- **Given problem 1**
Copy out the whole passage about dynamic memory allocation word for word.

- **Text provided**
• • •
However, I dislike this because I use "new" and I know I will probably open myself up to a bunch of memory management problems later on. I know that stack allocation is faster and I shouldn't use dynamic memory if I can help it based on this excerpt:

"Dynamic memory allocation is done with the operators new and delete or with the functions malloc and free. These operators and functions consume a significant amount of time. A part of memory called the heap is reserved for dynamic allocation. The heap can easily become fragmented when objects of different sizes are allocated and deallocated in random order. The heap manager can spend a lot of time cleaning up spaces that are no longer used and searching for vacant spaces. This is called garbage collection. Objects that are allocated in sequence are not necessarily stored sequentially in memory. They may be scattered around at different places when the heap has become fragmented. This makes data caching inefficient"
• • •
- **Data shown**
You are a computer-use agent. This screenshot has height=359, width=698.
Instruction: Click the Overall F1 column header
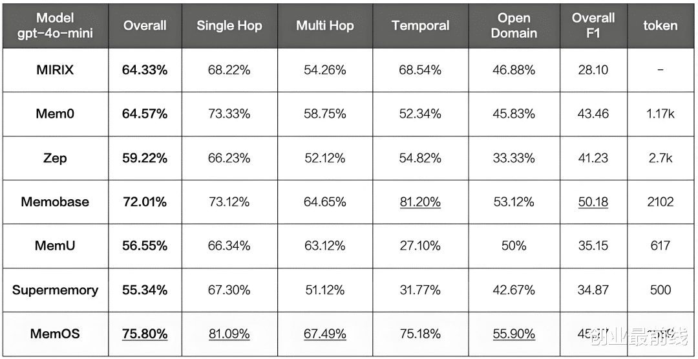coord(593,26)
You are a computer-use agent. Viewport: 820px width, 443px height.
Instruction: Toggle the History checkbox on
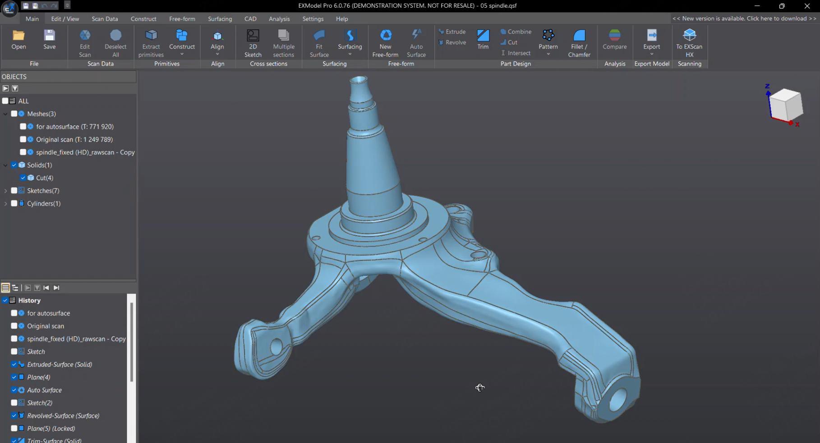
• • •
- **Given problem 2**
Take everything in the records from the line containing "You are a computer-use agent. Viewport: 820px" down through the end of the records, and replace "History" with "Bookmarks" while keeping everything else the same. Leave the pictures out of your answer.

- **Complete answer 1**
However, I dislike this because I use "new" and I know I will probably open myself up to a bunch of memory management problems later on. I know that stack allocation is faster and I shouldn't use dynamic memory if I can help it based on this excerpt:

"Dynamic memory allocation is done with the operators new and delete or with the functions malloc and free. These operators and functions consume a significant amount of time. A part of memory called the heap is reserved for dynamic allocation. The heap can easily become fragmented when objects of different sizes are allocated and deallocated in random order. The heap manager can spend a lot of time cleaning up spaces that are no longer used and searching for vacant spaces. This is called garbage collection. Objects that are allocated in sequence are not necessarily stored sequentially in memory. They may be scattered around at different places when the heap has become fragmented. This makes data caching inefficient"

- **Complete answer 2**
You are a computer-use agent. Viewport: 820px width, 443px height.
Instruction: Toggle the Bookmarks checkbox on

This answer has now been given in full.